The testimony was taken orally before the court upon the complaint of the husband. The divorce was granted on the ground of incompatibility. There was one child, age seventeen, remaining at home. The marriage had endured for nearly twenty-five years. There were charges and countercharges as to the respective fault of the parties in causing the irreconcilable differences between the parties. The husband was employed, earning approximately $18,000 per year. The wife was employed part time, earning approximately $9,000 to $10,000 per year. Her future employment was uncertain.

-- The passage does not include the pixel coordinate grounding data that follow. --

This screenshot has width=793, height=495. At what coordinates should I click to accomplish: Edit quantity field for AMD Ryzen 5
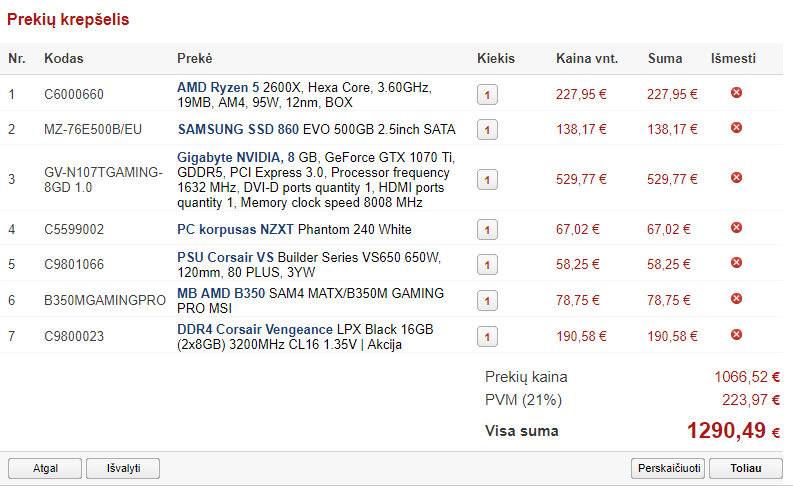click(x=487, y=95)
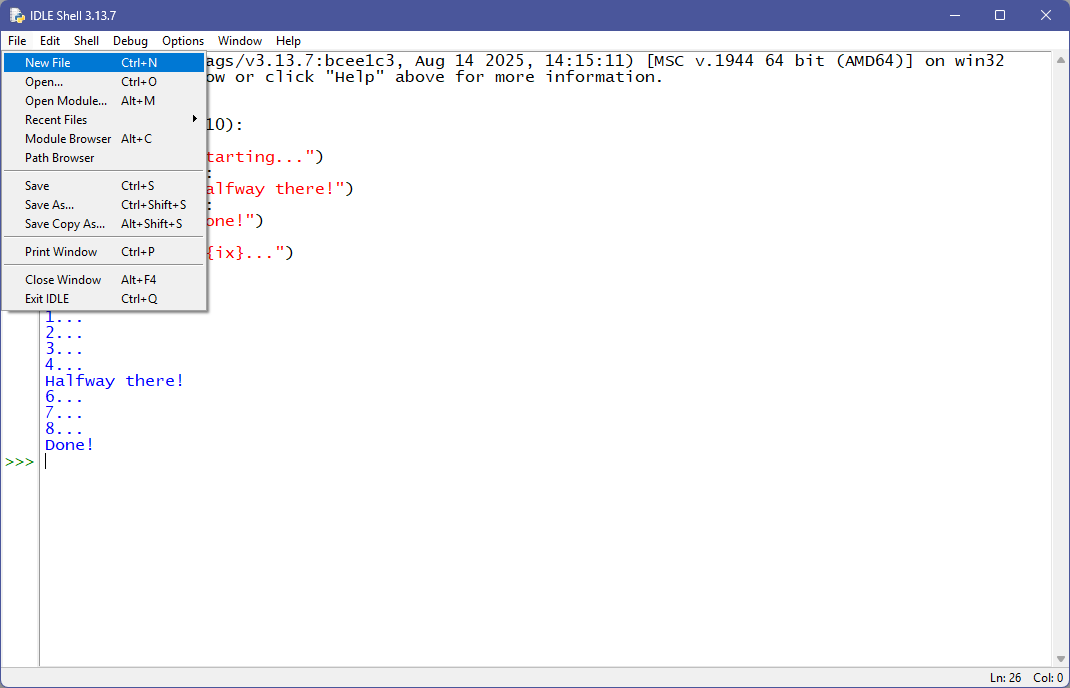Open the Debug menu
This screenshot has width=1070, height=688.
(130, 41)
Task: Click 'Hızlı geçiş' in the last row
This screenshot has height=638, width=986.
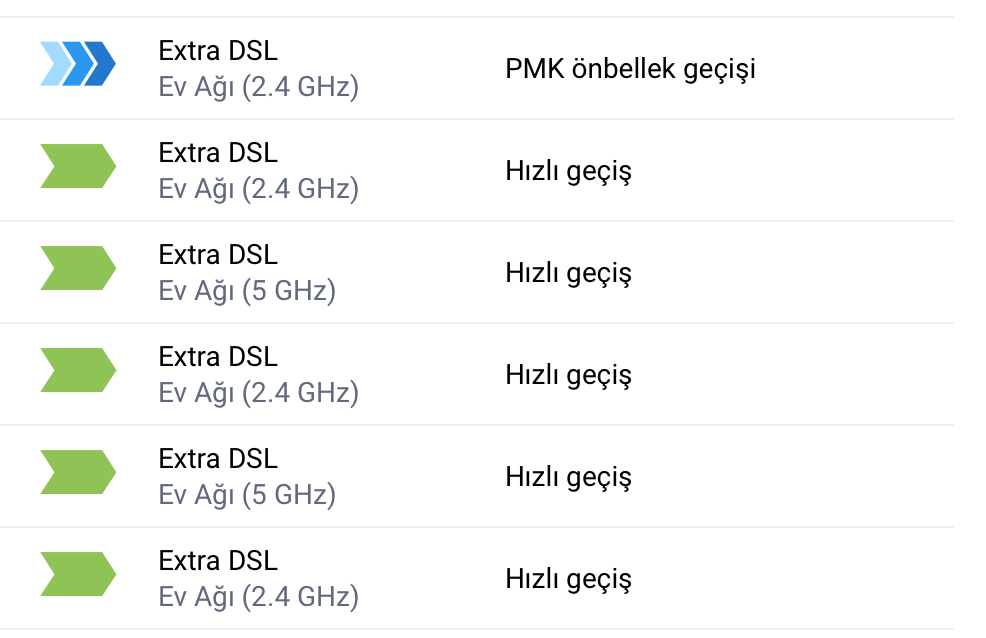Action: [x=568, y=580]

The wife was permitted to remain in the family home, with custody of the minor child until the child reached majority or married. In either event, the house, of the estimated value of some $78,000, is to be sold. After payment of the mortgage and other indebtedness, the remaining money from the sale is to be equally divided. The husband was directed to make the mortgage payments and pay $200 per month as child support. Other personal property was disposed of in the judgment. The wife was granted alimony in the amount of $200 per month, payment of which was deferred for a year. Thereafter payments of both child support and alimony were to be made until the child reached majority. When that event occurred, alimony was to be paid at the rate of $400 per month for one year and then revert to $200 per month.
The husband complains of both the allowance of alimony and the amount ordered paid. It is the law of this state that the allowance of alimony to either party in a judgment of divorce is within the discretion of the court. § 30-2-51, Code of Alabama as amended. The amount of such allowance is also a matter of discretion. Caylor v. Caylor, 344 So.2d 173 (Ala.Civ.App. 1977). The exercise of that discretion is reviewed with a presumption of correctness and will be reversed only if so unsupported by the evidence as to be deemed arbitrary and unjust. Miller v. Miller, 340 So.2d 823 (Ala.Civ.App. 1976). We have carefully reviewed the evidence in this case — in particular, the colloquy between counsel and the court at the time of reconsideration and amendment of the original judgment. It is evident therefrom that the court considered fully the evidence and the equities of the case. We cannot find a palpable abuse of judicial discretion in the judgment rendered. We therefore must affirm.
AFFIRMED.
BRADLEY and HOLMES, JJ., concur.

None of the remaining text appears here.